READING TEXT start
My logical next stop was the ancient dueling grounds in Weehawken, New Jersey.

A quick Uber ride through the Lincoln Tunnel brought me to the cliff-top Hamilton Park, which stretches along the Hudson River and overlooks the bank where Hamilton was mortally wounded by Vice President Aaron Burr. The exact spot - approximately where Philip also was shot - is lost to history.

But the picnic-perfect park reveals a phenomenal Manhattan skyline and a nearby bust of Hamilton marks the rough location where the statesman fell. Placed beside the bust is a rock that, according to legend, Hamilton leaned upon after being shot. People now throw pennies on it.

I asked a man who lives in the house directly opposite the bust whether he had witnessed the same Hamilton mania I had observed at the graveyard in Manhattan. No, he said, because New Yorkers think New Jersey is impossibly far away.

"Hamilton did not die in New Jersey, thank God. That is the worst thing that can happen to a New Yorker. They got him back into a boat. He did make it across to the West Village," said Jimmy Napoli, who leads Hamilton walking tours, including a "Hamilton's Wall Street" walk I went on. (For the record, I, too, took a boat back across the Hudson, in a ferry named "Alexander Hamilton.")

At $50, the walk is a fraction of the musical's price. And unlike Miranda, who gave his final performance as Hamilton on July 9 (the role is now played by his former understudy, Javier Muñoz), Napoli isn't going away anytime soon. In fact, he has been giving Hamilton tours for decades.

"I have great vision and foresight. Twenty years ago, when I became a tour guide, I said to myself, 'It's just a matter of time before somebody writes a hip-hop musical about Alexander Hamilton, and I'm going to be on the ground floor when that happens,'" Napoli told my tour group of seven with a laugh.

He then went on to pull history from the pavement for three hours, explaining where critical events happened and the founding fathers once lived, spots now mostly covered by high-rise buildings.

With his fast-paced New York gusto, Napoli's could be the second best "Hamilton" show in town.

His favorite tour spot is Federal Hall, site of the First U.S. Congress, as well as the first Supreme Court and executive branch offices. But for me, the highlight was the room where it happens, the very location where Thomas Jefferson, James Madison and Hamilton held a private meeting in which the two Virginians agreed to round up congressional support for Hamilton's plan for national assumption of state debts in return for Hamilton rounding up support to move the capital to Washington. The room, which was in Jefferson's house, no longer exists, built over by yet another office building.
READING TEXT end
§ **WHAT NEEDS TO BE DONE**: Copy the Hamilton travel text starting at "He then went" and ending at "show in town.", substituting "office towers" for "high-rise buildings".
DATA PROVIDED start
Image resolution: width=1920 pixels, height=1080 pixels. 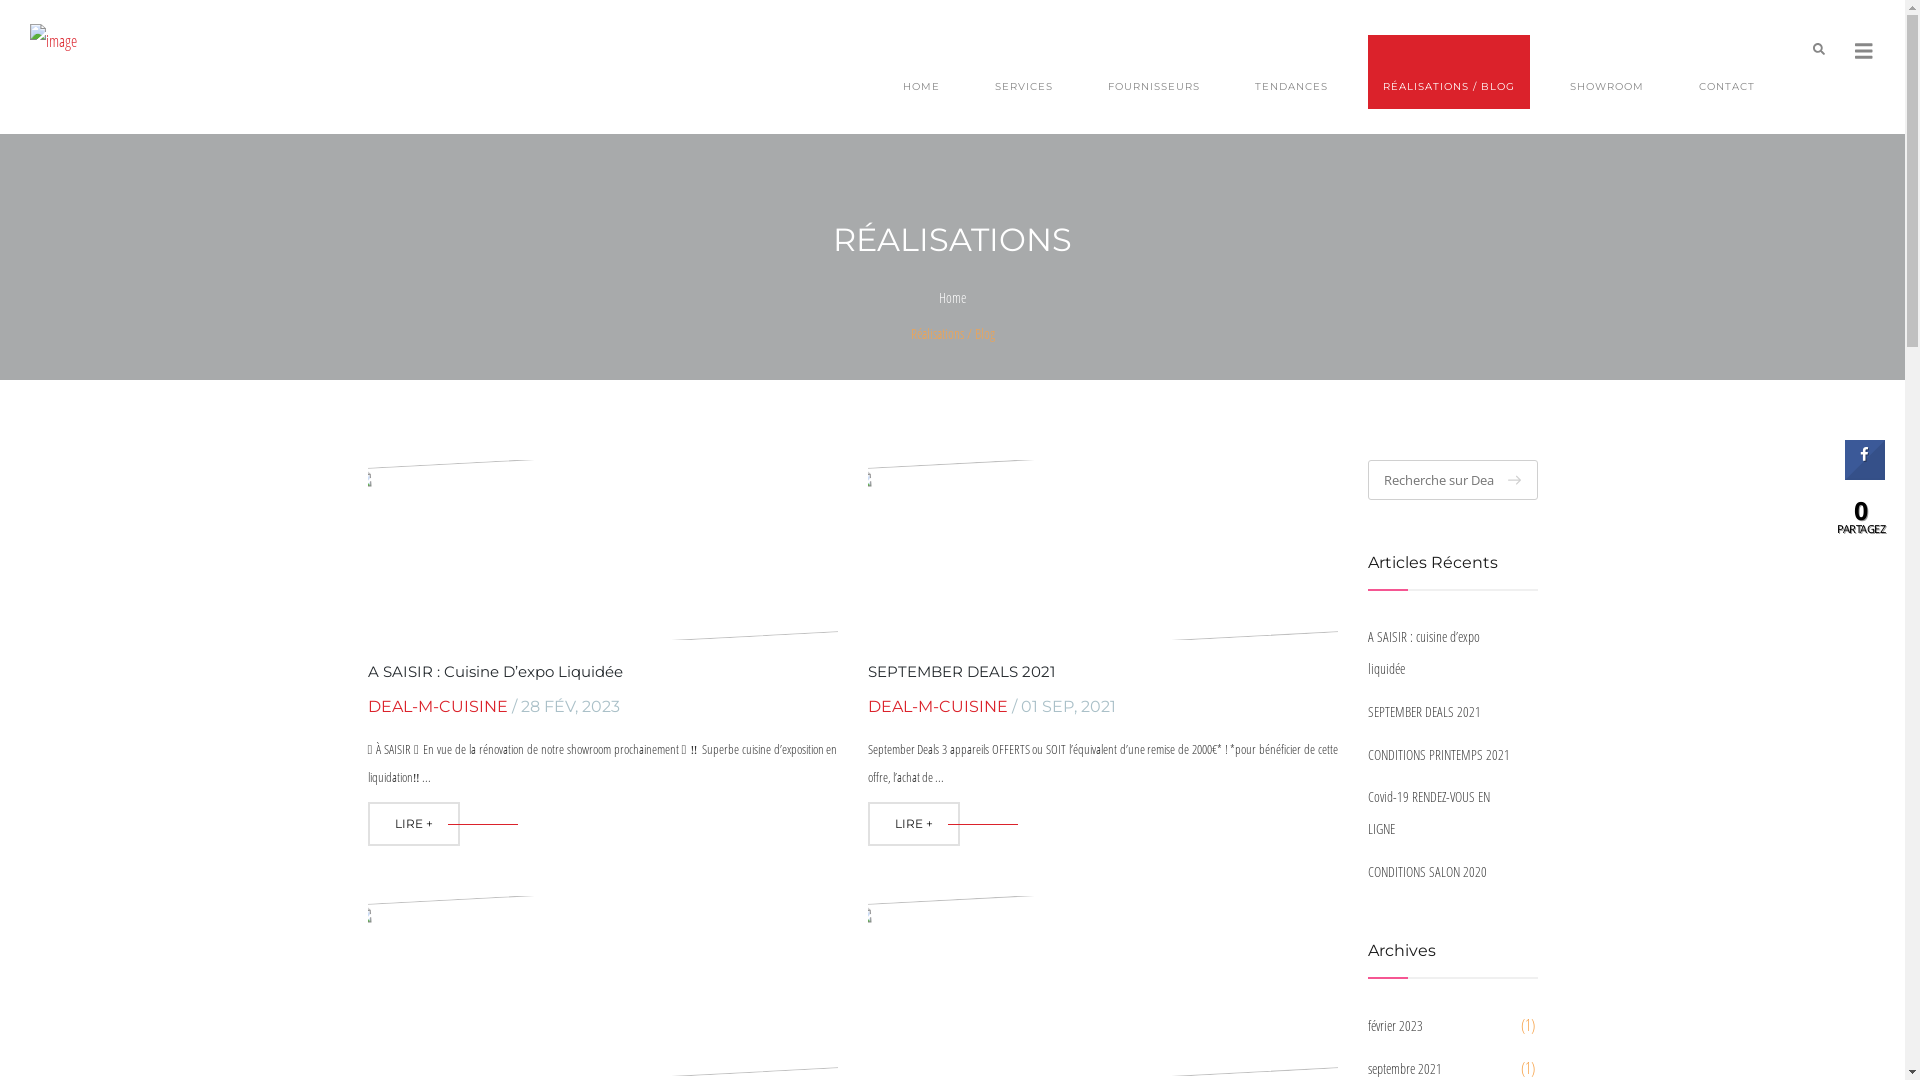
DATA PROVIDED end
§ **CORRECT RESPONSE**:
He then went on to pull history from the pavement for three hours, explaining where critical events happened and the founding fathers once lived, spots now mostly covered by office towers.

With his fast-paced New York gusto, Napoli's could be the second best "Hamilton" show in town.